Written instruction: In the passage below about farming households, which type of household has a higher proportion of male members?

>> begin Document passage

From the perspective of population structure, both types of farming households have a relatively small average household size, but the proportion of male members in NPFHs is higher—a demographic feature that theoretically endows them with relatively better physical strength and stamina for production activities. However, this apparent labor advantage does not translate into reduced CA; instead, as shown in Table 3, NPFHs exhibit higher abandonment rates, larger average abandoned plot areas per household, and greater per capita abandoned areas compared to OPFHs. This contradiction can be attributed to their livelihood strategy preferences: despite having stronger labor capacity, NPFHs are more inclined to allocate their labor to non-agricultural sectors. Driven by higher returns from non-farm work, they prioritize non-agricultural employment over agricultural production, thereby reducing their dependence on cropland and increasing the likelihood of abandonment. Education plays a role in optimizing farmers’ development decisions and guiding families toward optimal livelihood choices. As the core of household decision-making, the householder’s educational level often correlates with their ability to acquire knowledge, master skills, and accumulate experience. Generally, a higher educational level enables more rational decisions regarding family livelihood strategies. Moreover, it can be seen that all farming households in mountainous areas show an obvious choice preference for non-agricultural income.

>> end Document passage
>> begin Source material

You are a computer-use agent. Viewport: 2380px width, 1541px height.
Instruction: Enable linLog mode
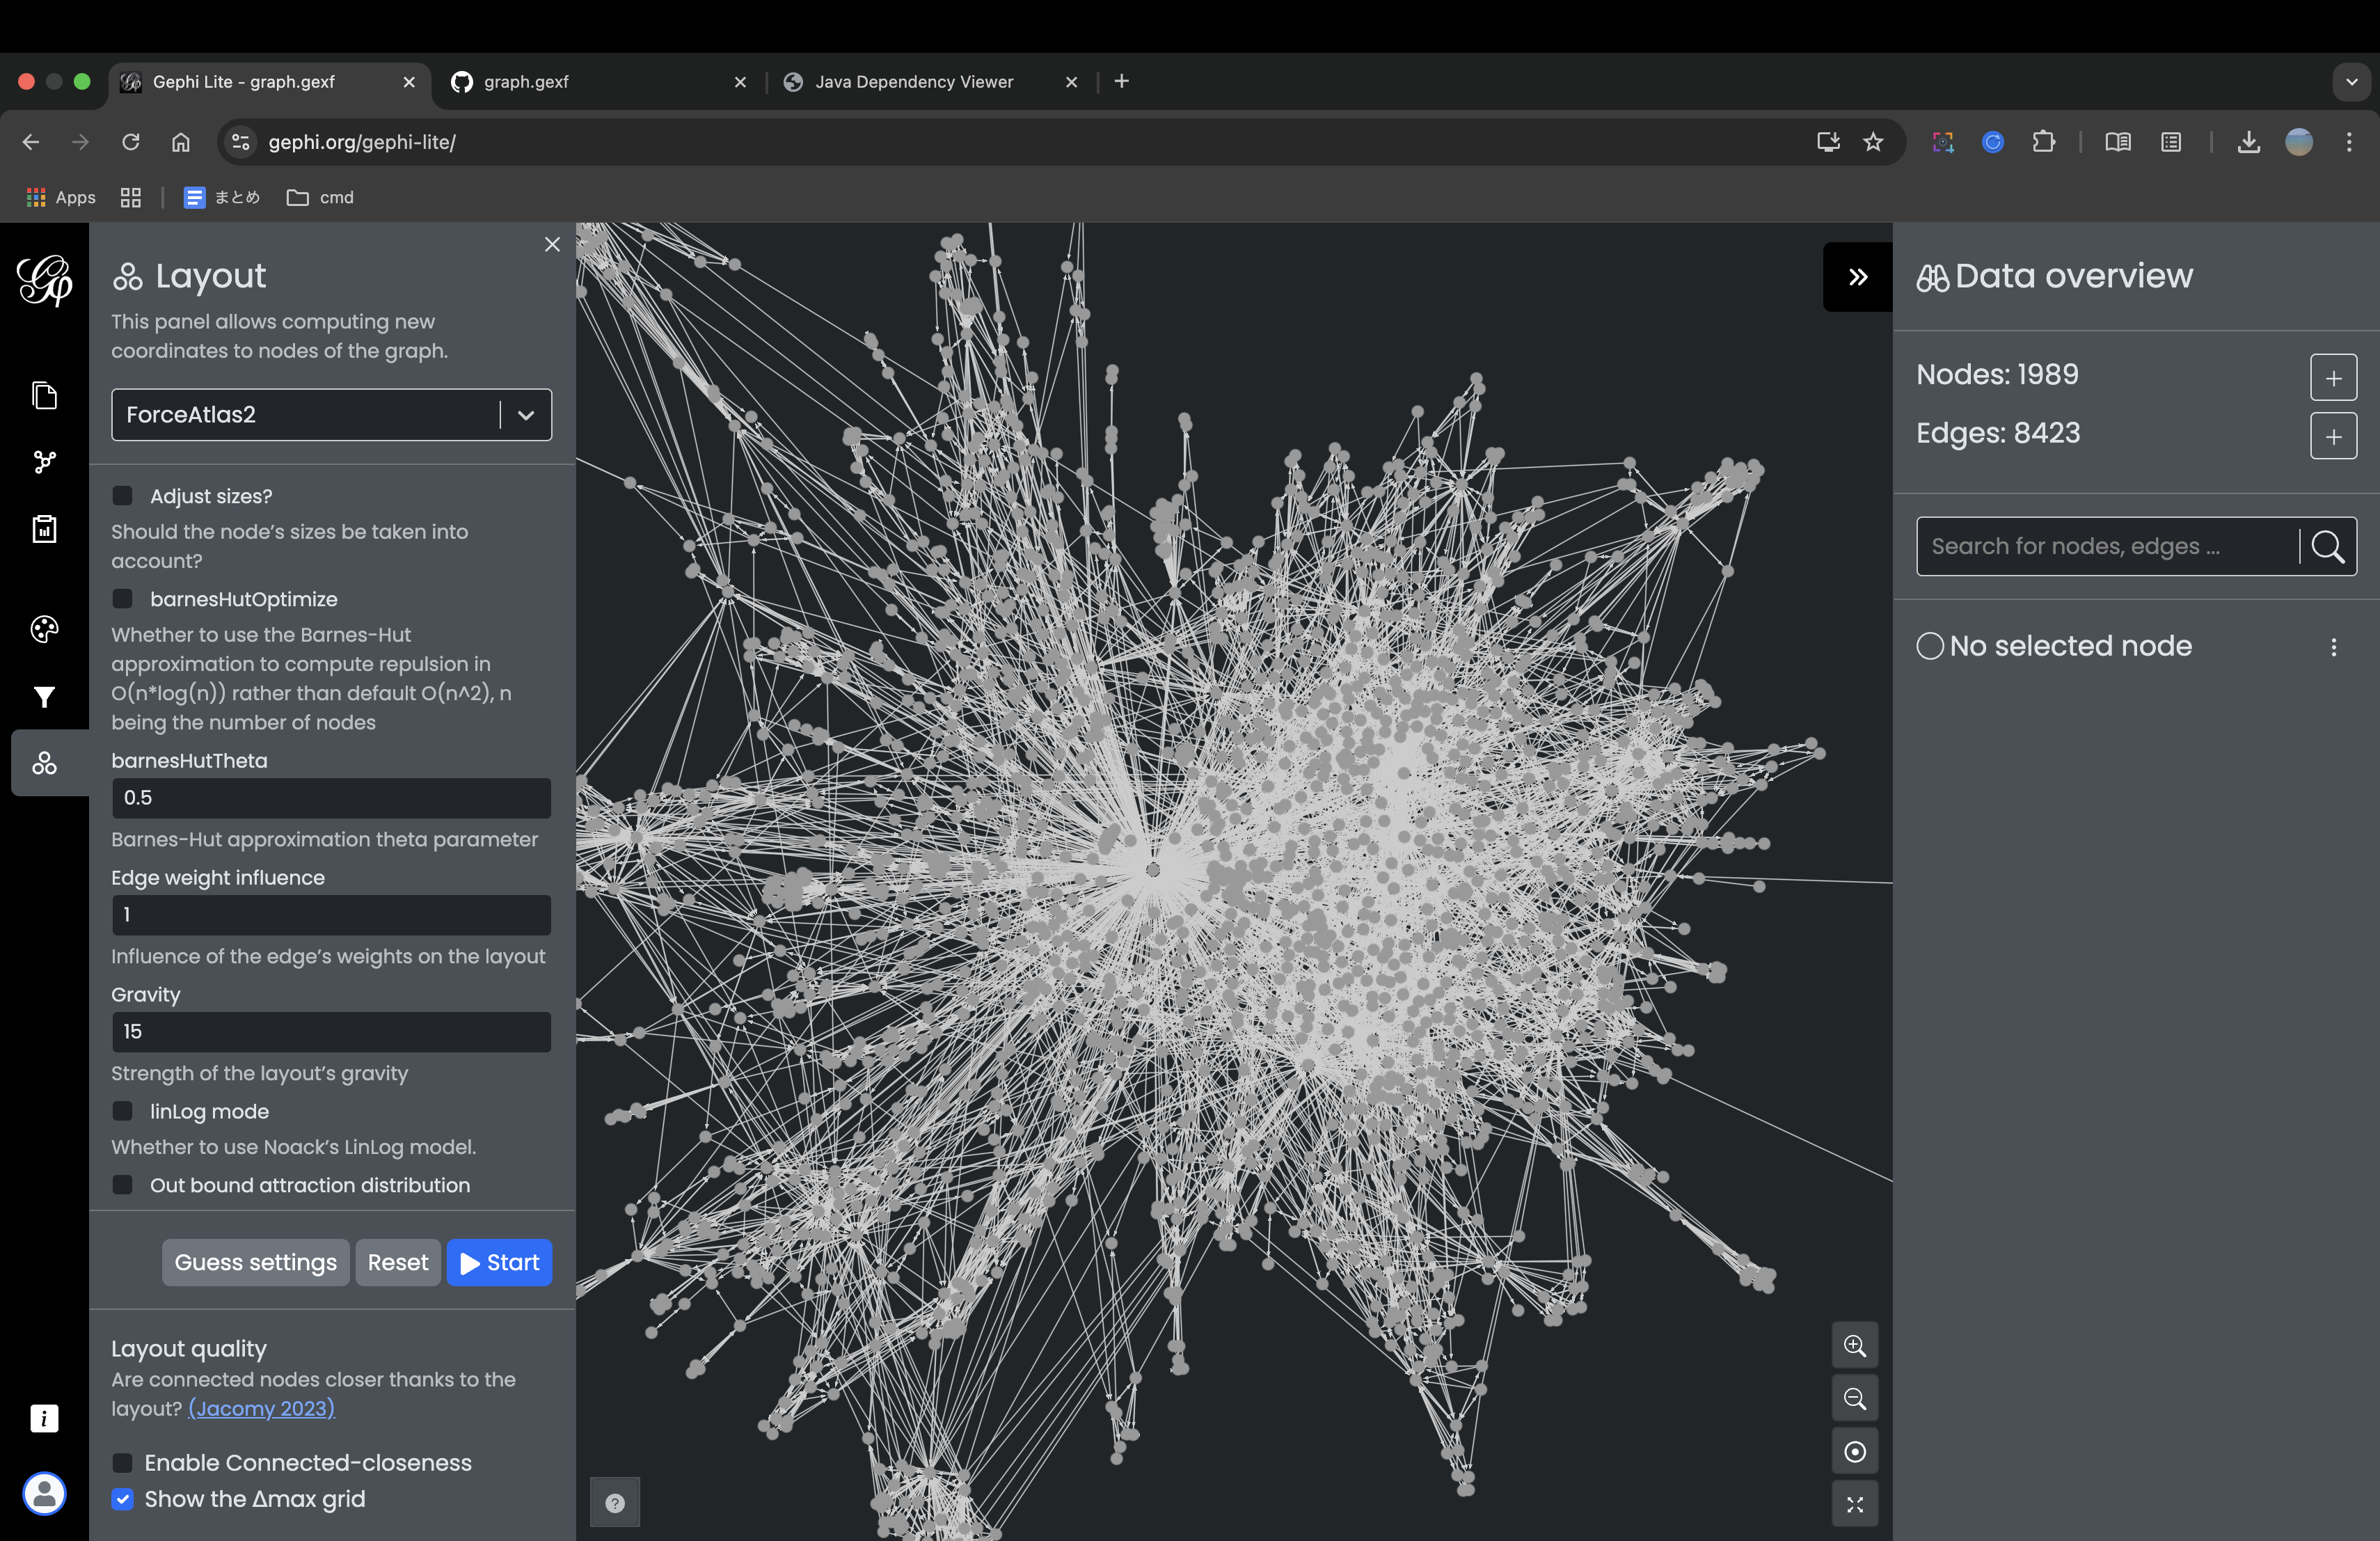pos(123,1111)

>> end Source material

The reply: NPFHs